=== TEXTO DADO ===
No entanto, para evitar interpretações diversas e acabar impedindo a atuação das escolas especializadas, ela defendeu que o texto englobe também “os ambientes, espaços, recursos, atendimentos e serviços especializados que integram os sistemas e as redes de ensino com a garantia do sistema educacional inclusivo”. 

“A gente sabe que as redes, os sistemas de ensino fazem suas parcerias com organizações não governamentais sem fins lucrativos. Nós entendemos que parar aqui no “preferencialmente” corremos o risco de, naquela interpretação de que o sistema de educação inclusiva é aquele que só oferece escola comum, nós estaríamos prejudicando milhares de crianças nesse país inteiro que precisam do sistema mais inclusivo”. 

Na percepção da vice-presidente do Movimento Orgulho Autista Brasil (Moab), Viviani Guimarães, a proposta do novo PNE apresenta pontos importantes, mas carece de mais detalhes sobre estratégias e viabilidade de execução, levando em consideração os desafios reais, principalmente em relação à educação especializada. 

Para ela, é preciso investir na maior capacitação e valorização dos educadores das escolas comuns, garantir a contratação e a oferta do profissional de apoio especializado e assegurar métodos e assistência que estimulem o desenvolvimento e a permanência do aluno nessa rede. 

A representante da Moab considera o atendimento educacional especializado (AEE), que é a mediação pedagógica oferecida na educação básica e realizada no contraturno do estudante com deficiência, inacessível e pouco efetivo para muitas famílias que dependem da educação pública.

=== REGISTROS EXIBIDOS ===

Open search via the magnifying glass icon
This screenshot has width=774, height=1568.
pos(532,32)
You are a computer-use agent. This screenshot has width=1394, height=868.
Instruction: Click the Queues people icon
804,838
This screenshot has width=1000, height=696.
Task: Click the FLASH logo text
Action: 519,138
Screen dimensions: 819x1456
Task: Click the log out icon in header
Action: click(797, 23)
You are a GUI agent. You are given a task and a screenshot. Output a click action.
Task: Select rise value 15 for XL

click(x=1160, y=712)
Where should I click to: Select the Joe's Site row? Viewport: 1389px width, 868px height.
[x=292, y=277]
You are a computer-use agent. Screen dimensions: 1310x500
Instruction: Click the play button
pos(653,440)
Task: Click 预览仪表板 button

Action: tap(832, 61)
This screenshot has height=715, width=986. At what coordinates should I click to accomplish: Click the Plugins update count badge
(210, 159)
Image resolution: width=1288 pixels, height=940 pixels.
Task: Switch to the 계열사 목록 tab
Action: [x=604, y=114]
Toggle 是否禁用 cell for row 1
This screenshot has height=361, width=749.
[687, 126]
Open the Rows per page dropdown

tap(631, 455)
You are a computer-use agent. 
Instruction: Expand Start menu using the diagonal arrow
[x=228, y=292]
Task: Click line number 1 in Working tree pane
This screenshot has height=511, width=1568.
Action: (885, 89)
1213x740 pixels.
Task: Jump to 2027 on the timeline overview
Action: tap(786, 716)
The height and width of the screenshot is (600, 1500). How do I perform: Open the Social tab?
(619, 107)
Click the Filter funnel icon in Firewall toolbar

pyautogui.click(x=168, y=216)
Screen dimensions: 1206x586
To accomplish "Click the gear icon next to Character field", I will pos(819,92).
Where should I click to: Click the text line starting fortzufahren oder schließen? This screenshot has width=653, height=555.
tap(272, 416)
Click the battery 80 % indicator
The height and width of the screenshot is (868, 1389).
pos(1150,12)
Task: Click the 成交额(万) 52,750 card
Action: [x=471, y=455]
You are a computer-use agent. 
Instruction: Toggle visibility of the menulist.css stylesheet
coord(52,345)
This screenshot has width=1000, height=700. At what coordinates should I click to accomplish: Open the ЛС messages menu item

=== LISTA DE TAREFAS ===
- A) Responda, com base no texto sobre o novo PNE e a educação especializada:
(i) Que cargo Viviani Guimarães ocupa no Moab?
(ii) Em que período é realizado o atendimento educacional especializado (AEE)?
(iii) Com que tipo de organização as redes e os sistemas de ensino fazem parcerias, segundo a citação?
- B) Diga se cada afirmação concorda com o texto sobre o novo PNE e a educação especializada, citando as palavras do texto que decidem:
(i) Viviani Guimarães considera que a proposta do novo PNE não traz nenhum ponto importante.
(ii) A representante da Moab vê o AEE como inacessível e pouco efetivo para muitas famílias.
(iii) Para Viviani Guimarães, é preciso garantir a contratação do profissional de apoio especializado.
- C) Retome o texto sobre o novo PNE e a educação especializada a partir de onde ele termina.

=== RESPOSTAS DADAS ===
- A)
(i) Vice-presidente.
(ii) No contraturno do estudante com deficiência.
(iii) Com organizações não governamentais sem fins lucrativos.

- B)
(i) Não: "apresenta pontos importantes, mas carece de mais detalhes sobre estratégias e viabilidade de execução".
(ii) Sim: "inacessível e pouco efetivo para muitas famílias que dependem da educação pública".
(iii) Sim: "garantir a contratação e a oferta do profissional de apoio especializado".

- C)
“A gente precisa pensar em como vai fomentar a formação continuada desses educadores. A gente verifica o quanto os professores estão despreparados para conseguir receber a pessoa com deficiência. Então, temos muitos pontos importantes que precisamos levar para o dia a dia (…). A gente precisa muito se colocar no lugar dessas famílias, muitas famílias não têm condições de pegar seu filho, levar para o almoço, voltar, ficar lá mais ou menos uma hora e meia e voltar com ele para casa. O AEE é extremamente importante, mas para o público da educação pública muitas vezes ele não é efetivo porque as famílias não retornam. A gente precisa pensar em alternativas que pudessem ser feitas, por exemplo, durante o horário que a criança já está lá, ou ficar num horário mais estendido lá”.  

Aprendizagem 

Entre os 18 objetivos do projeto de lei para o novo PNE, que ainda tramita na Câmara dos Deputados, está o que busca garantir o acesso, a oferta de atendimento educacional especializado e a aprendizagem dos estudantes da educação especial e dos alunos da educação bilíngue de surdos, em todos os níveis, etapas e modalidades. 

A representante da Federação Nacional das Associações Pestalozzi (Fenapestalozzi), Mariuza Aparecida Camillo Guimarães, observou que o plano não pode tratar o objetivo da aprendizagem na educação inclusiva em segundo plano. Pelo contrário, na opinião dela, a educação direcionada ao aluno com deficiência não pode ser entendida apenas como um método de socialização, mas é necessário assegurar o nível adequado de aprendizagem com recursos de tecnologia assistiva, materiais pedagógicos acessíveis, acesso ao currículo correspondente e a formação continuada de professores. 

“Uma questão que nós devemos ter como foco e não está central nos objetivos é a aprendizagem. O objetivo fala em acesso à educação, não fala em permanência, foca em atendimento educacional especializado e coloca a aprendizagem após o atendimento educacional especializado. A aprendizagem não pode estar focada no atendimento educacional especializado. A aprendizagem vai se dar na classe comum. Portanto, o espaço de aprendizagem é a sala de aula. O atendimento educacional especializado é apoio. E nós temos visto muito isso, no momento da classe comum o aluno fica na sala de recursos. Hoje nós temos colegas pedindo um espaço a parte na escola comum para atender os alunos com autismo quando eles estão em crise. É uma coisa totalmente distópica porque é você criar classe especial, que é tão condenada por alguns grupos, nessa lógica de uma educação inclusiva”. 

Primeira infância 

Em outra frente, os debatedores defenderam a inclusão de uma nova meta que estaria alinhada com o Marco Legal da Primeira Infância (Lei 14.880 de 2024). A legislação prevê que criança de zero a três anos terá acesso a serviço multiprofissional para potencializar o seu desenvolvimento, sendo priorizado o atendimento para aquelas da educação especial e para os bebês prematuros. O projeto de lei do novo PNE só trata da universalização da educação para a população com deficiência a partir dos quatro anos.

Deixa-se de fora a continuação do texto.